I shared my heartache with my great grandmother through writing. We had a relationship as mental creatures. Her letters to me opened a mysterious universe of an inner life, and this was my daimon exercising its communication skills. She created a writer, and I helped her grow as a spiritual creature because she was honoring me as a presence to be read. When does a child or teenager get a chance to verbally express its take on things to an elder and be taken seriously for real? And with great grandparents, even more so than with grand parents, we were pals. There was no pressure to fufill her dreams or any pressures to be anything other than what I was. She talked politics. She talked religion. While she protested her son (my Protestant grandfather) marrying my Catholic grandmother, in her last decades, she was concerned for the poor; she said the Catholics do more for the poor, and she was starting to have a change of heart about religious matters. None of the hog-wash seemed to matter. In the end, it came down to, “Did you feed me when I was hungry? Did you give me water when I was thirsty? When I had no shoes, did you give me some warm boots?”

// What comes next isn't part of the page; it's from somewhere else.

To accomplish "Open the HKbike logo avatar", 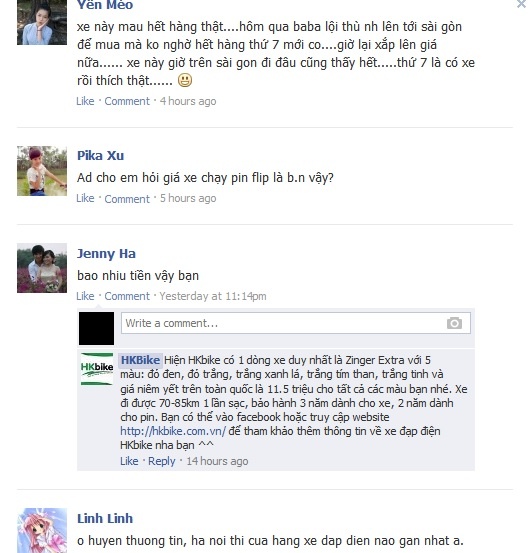I will (x=97, y=369).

All creatures, especially larger primates like humans, demand dignity. We are easily shamed. We each deserve respect and dignity regardless of whether we “pull the cart of civilization” or not. Give us this day our daily bread – a little wine now and again, some fish and potatoes. Give us shelter, with enough liberty and space to play musical instruments and dance. Grant us a tent within a shelter, a sacred sleeping chamber for snuggling in blissful slumber.

Amy used to confide in me about how she worried about men who had capital and then lost it. She said that is who the homeless men are in the cities – wealthy men or fairly comfortable men with families who lost their edge and fell into the abyss of alcoholism and self-destruction, becoming less than an animal and dead as a man. For a man (inclusive of women) is a social animal, and in the industrial world, a human animal without income or credit is living in a nether region between the realm of the spirit and an iron will to survive, to grow down into the sad reality of Free Market Capitalism. She didn’t know about the Black Church, and I am sure no one in Europe, Protestants, Catholics, Muslims, or Jews have a real grasp of what the Black Church is in the States. I don’t know either. I can only guess that circumstances made gatherings central to the well-being and survival of a people ripped from the land of their ancestors to be abused as though they were privately owned lawn-mowers or farm-eqiupment or robots.

Well, people are still used as robots, but that’s a topic for another day. Great Grandmother Amy Hentrich was the original “Internet” to me. She was my interactive diary. Now, I suppose she is in here with the ancestors, breathing me. That’s why I like to write with a pen in a notebook, because I see her handwriting. Sometimes. Not all the time.

Mental Notes:

1. I’ve never done that before: written “Sometimes. Not all the time.” I just don’t use sentence fragments. Vonnegut uses fragments. What a radical.

2. Typing is faster, you catch more thoughts, but writing with an implement in the hand is more personal – you get to the roots of things.

Typing and “Internet Ranting” competes with “the scribbler” for the mental faculties.

Typing in the Internet is quick, but writing in private notebooks is more radical, less defensive. I just can’t resist utilizing the web of computing machines that is the Internet.  I want to use it before we lose it, to take part in the diplomatic process, to speak on a soapbox without getting lynched or arrested for disturbing the peace. It’s a great outlet, a safety valve for thought-processing.